Natural products-based screening of active ingredients and their interactions with target proteins is an important ways to discover new drugs. Assessing the binding capacity of target proteins, particularly when multiple components are involved, presents a significant challenge for sensors. As far as we know, there is currently no sensor that can accomplish high-throughput quantitative analysis of natural product-target protein binding capacity based on Raman spectroscopy. In this study, a novel sensor model has been developed for the quantitative analysis of binding capacity based on Surface-Enhanced Raman Spectroscopy (SERS) and Photocrosslinked Molecular Probe (PCMP) technology. This sensor, named SERS-PCMP, leverages the high throughput of molecular probe technology to investigate the active ingredients in natural products, along with the application of SERS labelling technology for target proteins.
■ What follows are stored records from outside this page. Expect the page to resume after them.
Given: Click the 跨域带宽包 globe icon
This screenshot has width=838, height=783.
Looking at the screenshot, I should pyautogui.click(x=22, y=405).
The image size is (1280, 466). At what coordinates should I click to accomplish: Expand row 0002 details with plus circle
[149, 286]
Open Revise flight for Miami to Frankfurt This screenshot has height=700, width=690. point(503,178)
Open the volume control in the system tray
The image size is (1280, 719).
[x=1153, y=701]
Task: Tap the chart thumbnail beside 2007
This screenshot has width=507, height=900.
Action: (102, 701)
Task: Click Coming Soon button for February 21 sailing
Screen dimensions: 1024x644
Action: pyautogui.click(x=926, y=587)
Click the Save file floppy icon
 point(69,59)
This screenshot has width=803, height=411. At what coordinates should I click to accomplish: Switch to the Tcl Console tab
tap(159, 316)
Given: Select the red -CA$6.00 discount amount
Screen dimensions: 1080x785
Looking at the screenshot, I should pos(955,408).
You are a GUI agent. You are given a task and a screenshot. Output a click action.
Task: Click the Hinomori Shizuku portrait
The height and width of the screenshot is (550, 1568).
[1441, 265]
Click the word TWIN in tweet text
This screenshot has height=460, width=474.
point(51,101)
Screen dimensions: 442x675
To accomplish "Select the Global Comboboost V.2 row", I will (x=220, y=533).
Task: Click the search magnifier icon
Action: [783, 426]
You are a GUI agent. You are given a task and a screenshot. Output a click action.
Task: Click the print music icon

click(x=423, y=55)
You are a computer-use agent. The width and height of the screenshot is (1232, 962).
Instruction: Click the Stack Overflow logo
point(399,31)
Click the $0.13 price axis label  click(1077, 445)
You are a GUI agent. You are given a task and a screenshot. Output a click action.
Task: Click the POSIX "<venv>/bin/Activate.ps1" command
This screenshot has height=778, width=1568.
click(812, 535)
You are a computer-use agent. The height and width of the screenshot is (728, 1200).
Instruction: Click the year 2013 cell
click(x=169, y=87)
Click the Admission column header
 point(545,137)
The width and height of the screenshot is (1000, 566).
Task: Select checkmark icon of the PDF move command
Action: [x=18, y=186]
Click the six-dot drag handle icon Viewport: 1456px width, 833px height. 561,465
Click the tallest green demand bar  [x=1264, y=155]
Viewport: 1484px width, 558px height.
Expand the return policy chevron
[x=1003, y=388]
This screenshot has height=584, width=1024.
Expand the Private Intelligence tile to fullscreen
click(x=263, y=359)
Thus it significantly improves the efficiency and accuracy of target protein identification. Based on the novel strategy, quantitative analysis of the binding capacity of 20 components from Shenqi Jiangtang Granules (SJG) to α-Glucosidase were completed. Ultimately, the binding capacity of these active ingredients was ranked based on the detected Raman Intensity. The compounds with higher binding capacity were Astragaloside IV (Intensity, 138.17), Ginsenoside Rh2 (Intensity, 87.46), Ginsenoside Rg3 (Intensity, 73.92) and Ginsenoside Rh1 (Intensity, 64.37), which all exceeded the binding capacity of the positive drug Acarbose (Intensity, 28.75). Furthermore, this strategy also performed a high detection sensitivity. The limit of detection for the enzyme using 0.1 mg of molecular probe magnetic nanoparticles (MP MNPs) was determined to be no less than 0.375 μg/mL. SERS-PCMP sensor integrating SERS labeling and photocrosslinked molecular probes which offers a fresh perspective for future drug discovery studies. Such as high-throughput drug screening and the exploration of small molecule-target protein interactions in vitro. [Display omitted] •A novel SERS-PCMP strategy was designed.•This new strategy was used for exploration of molecule-protein interactions.•Molecule probes were modified on MNPs by photocrosslinking.•New sensor model integrating molecular probes and SERS labelling.•Quantification of natural product bio-activity based on Raman was achieved.